String::hash Inconsistencies in Matz Ruby

Last night ruby stole back a few of those hours that it has saved me over the years, and made me feel like I was going just a little crazy in the process of doing it. So in the interest of documenting my failures and maybe saving you a few moments here’s a braindump of the events.

I’ve been working on an implementation of a countsketch data structure for a stream consumption project I’ve been working on. The data structure itself is very cool and deserves a post of its own soon, but think of it as a next-gen Bloom filter with some cool additive properties. As with Bloom filters I need to do quite a bit of hashing, independent universal hash functions would have been best, but its the real world so I set to use the hash function build into String (and later I found out Object and its descendents) which is an implementation of murmur hash. It’s one of the faster hashing functions, and while not a cryptographic hash its still somewhat resistant to collisions.

A few hous of coding over a month or so and I have an implementation Im happy with and it was time to add in persistence, as we know long running ruby processes don’t tend to behave so well and I don’t want to have to wait for the long term countsketch structure to refill each time. This is where the trouble started. Upon loading the dumped structure into memory it would appear empty. I searched for any known issues with dumping/loading embedded multidimensional arrays, no luck, I spend some time prying into the process, manually dumping/loading and everything functioned as expected, but failed when run on its own. After quite a digging the answer came down to this:

peck@think1:~$ irb
1.9.3-p125 :001 > “foo”.hash
 => -2769103393479644582
1.9.3-p125 :002 > “bar”.hash
 => -4482464432107200963
peck@think1:~$ irb
1.9.3-p125 :002 > “foo”.hash
 => -1670713216442024759
1.9.3-p125 :003 > “bar”.hash
 => -2834577361016353891

As turns out with the 1.9.x versions of ruby , seemingly in an effort to avoid some denial of service attacks, Object::hash uses a session local random seed in the creation of the hash. A lovely feature that it seems the documentation neglected to mention with its description, “Return a hash based on the string’s length and content.”

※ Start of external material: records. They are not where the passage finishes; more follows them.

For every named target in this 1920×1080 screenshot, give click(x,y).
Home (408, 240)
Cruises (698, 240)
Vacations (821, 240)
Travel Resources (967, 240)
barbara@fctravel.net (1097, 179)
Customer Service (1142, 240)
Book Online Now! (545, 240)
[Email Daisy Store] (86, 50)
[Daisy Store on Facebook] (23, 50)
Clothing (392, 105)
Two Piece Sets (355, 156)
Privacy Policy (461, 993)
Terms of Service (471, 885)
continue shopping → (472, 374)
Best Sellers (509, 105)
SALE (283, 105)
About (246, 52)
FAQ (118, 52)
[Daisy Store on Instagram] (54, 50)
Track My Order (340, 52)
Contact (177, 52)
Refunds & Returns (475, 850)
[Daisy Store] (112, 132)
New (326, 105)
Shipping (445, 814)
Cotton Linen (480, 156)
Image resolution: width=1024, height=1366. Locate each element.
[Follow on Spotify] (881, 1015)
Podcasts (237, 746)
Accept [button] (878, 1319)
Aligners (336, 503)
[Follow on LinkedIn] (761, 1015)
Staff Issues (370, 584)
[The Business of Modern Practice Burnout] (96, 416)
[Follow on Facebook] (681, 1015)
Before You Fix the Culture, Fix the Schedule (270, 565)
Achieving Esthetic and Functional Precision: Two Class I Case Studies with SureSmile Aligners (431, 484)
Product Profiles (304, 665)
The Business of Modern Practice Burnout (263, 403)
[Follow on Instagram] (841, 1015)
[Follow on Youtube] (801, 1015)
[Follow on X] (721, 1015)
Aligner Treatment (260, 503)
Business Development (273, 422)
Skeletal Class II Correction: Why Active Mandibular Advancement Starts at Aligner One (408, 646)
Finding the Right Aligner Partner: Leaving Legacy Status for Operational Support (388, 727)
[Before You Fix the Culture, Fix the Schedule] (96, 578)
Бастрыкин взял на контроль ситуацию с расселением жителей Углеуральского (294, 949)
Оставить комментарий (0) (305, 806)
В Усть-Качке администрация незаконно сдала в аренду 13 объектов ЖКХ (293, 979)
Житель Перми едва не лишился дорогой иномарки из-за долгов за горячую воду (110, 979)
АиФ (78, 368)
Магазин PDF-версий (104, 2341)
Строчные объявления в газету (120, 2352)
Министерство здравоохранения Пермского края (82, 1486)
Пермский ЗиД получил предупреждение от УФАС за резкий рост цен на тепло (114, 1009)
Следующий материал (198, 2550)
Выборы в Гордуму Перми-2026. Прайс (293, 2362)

In the end, using SHA2 256 solved my problem of needing consistent hashes with essentially the same performance.

1.9.3-p125 :016 > timing = Benchmark.measure do book.wgrams.each {|word| sha.digest(word.to_s)} end
 =>   0.240000   0.000000   0.240000 (  0.245710)
1.9.3-p125 :018 > timing = Benchmark.measure do book.wgrams.each {|word| word.hash} end
 =>   0.190000   0.000000   0.190000 (  0.194184)

Documentation patch submitted and accepted (in modified form), so all good. Though I don’t exactly buy into the argument that since implementations of ruby will differ that this doesn’t matter, and I think the DoS protection is a weak justification. Lesson learned, for anything persisting through multiple sessions, use your own hashing… or figure out a way to set the seed yourself, though thats probably not a great path to go down. Was my assumption that a hash would be same across sessions too out of line? I’m trying to think of something else where that was the default behavior and so far coming up empty.